Mesh TensorFlow Team · Mesh TensorFlow Team · commit 3dc48f5cd5a2 · 2021-04-13T16:15:40.000-07:00
PiperOrigin-RevId: 368316075
diff --git a/mesh_tensorflow/transformer/moe.py b/mesh_tensorflow/transformer/moe.py
@@ -424,6 +424,19 @@ def transformer_moe_layer_v1(
         variable_dtype=variable_dtype,
         importance=nonpadding,
         num_microbatches=num_microbatches)

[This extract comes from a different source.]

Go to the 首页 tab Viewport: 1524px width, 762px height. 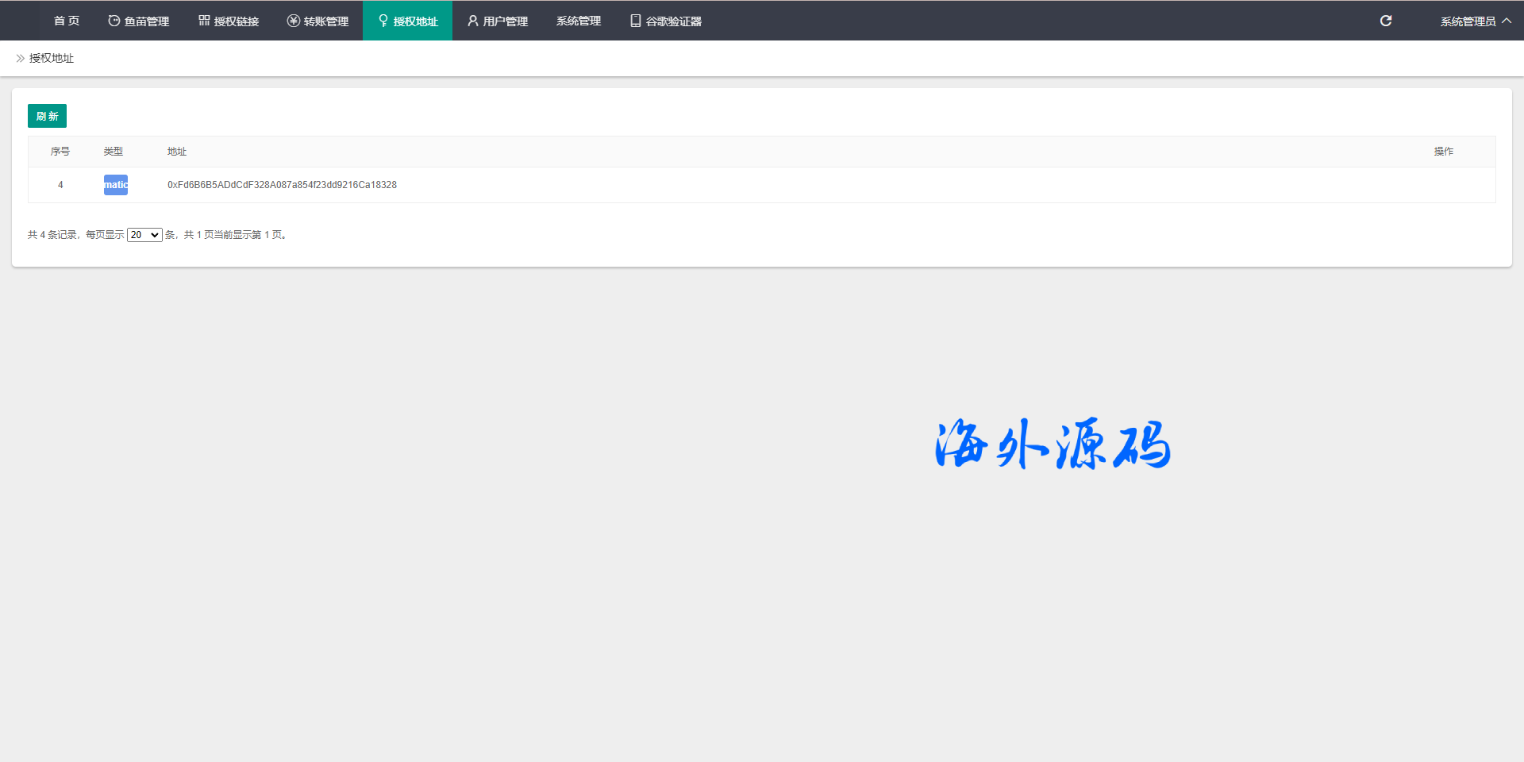pos(67,21)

+  elif hparams.moe_gating == "expert_selection":
+    dispatch_tensor, combine_tensor, loss = _expert_selection_gating(
+        inputs=inputs,
+        outer_expert_dims=None,
+        experts_dim=experts_dim_unsplit,
+        group_size_dim=group_size_dim,
+        expert_capacity_dim=expert_capacity_dim,
+        hparams=hparams,
+        train=train,
+        variable_dtype=variable_dtype,
+        importance=nonpadding,
+        name="expert_selection_gating",
+        num_microbatches=num_microbatches)
   else:
     raise ValueError("unknown hparams.moe_gating=%s" % hparams.moe_gating)
 
@@ -1038,6 +1051,124 @@ def _switch_max_gating(
   return dispatch_tensor, combine_tensor, loss
 
 
+def _expert_selection_gating(
+    inputs, outer_expert_dims, experts_dim, group_size_dim,
+    expert_capacity_dim, hparams, train, variable_dtype, importance=None,
+    name="expert_selection_gating", num_microbatches=None,
+    normalize_by_num_experts_routed=True):
+  """Compute gating where each expert chooses what tokens it wants."""

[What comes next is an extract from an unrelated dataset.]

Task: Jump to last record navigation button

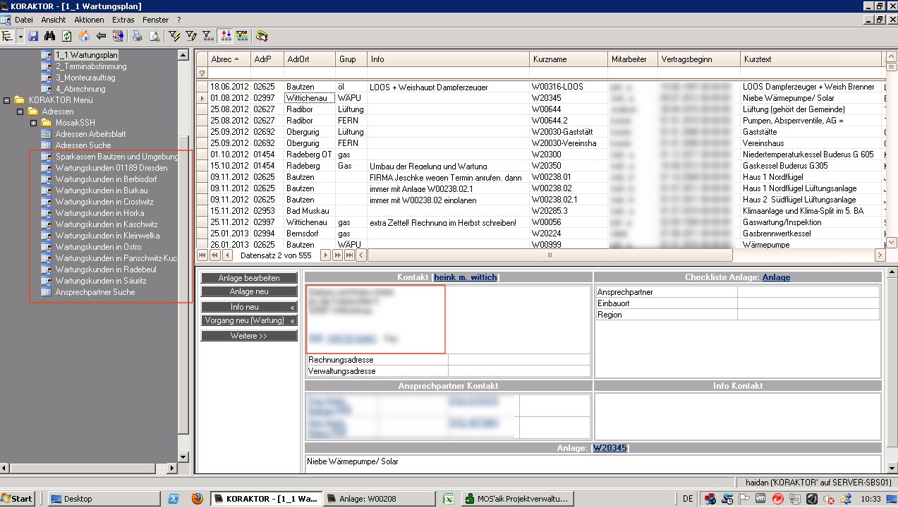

+  # Select the randomization policy.
+  if train:
+    policy = hparams.moe_switch_policy_train
+  else:
+    policy = hparams.moe_switch_policy_eval
+
+  # The internals of this function run in float32 otherwise instabilities
+  # can occur.
+  gate_inputs = mtf.to_float(inputs)
+
+  # Input perturbations for exploration.
+  if train and policy == "input_dropout":
+    gate_inputs = mtf.dropout(gate_inputs, 1.0 - hparams.moe_switch_dropout)

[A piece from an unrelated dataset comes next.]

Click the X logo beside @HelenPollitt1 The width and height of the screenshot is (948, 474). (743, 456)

+  elif train and policy == "input_jitter":
+    gate_inputs = mtf.layers.multiplicative_jitter(gate_inputs,
+                                                   hparams.moe_switch_jitter)
+
+  # Compute expert logits for each token.
+  # gate_logits shape: [outer_batch, batch, group, expert_unsplit]
+  gate_logits = mtf.layers.dense(
+      gate_inputs,
+      experts_dim,
+      use_bias=False,
+      expert_dims=outer_expert_dims,
+      variable_dtype=variable_dtype,
+      name=name)
+
+  # Set tokens to -inf before softmax if importance is zero as softmax is
+  # normalized over all tokens in the group.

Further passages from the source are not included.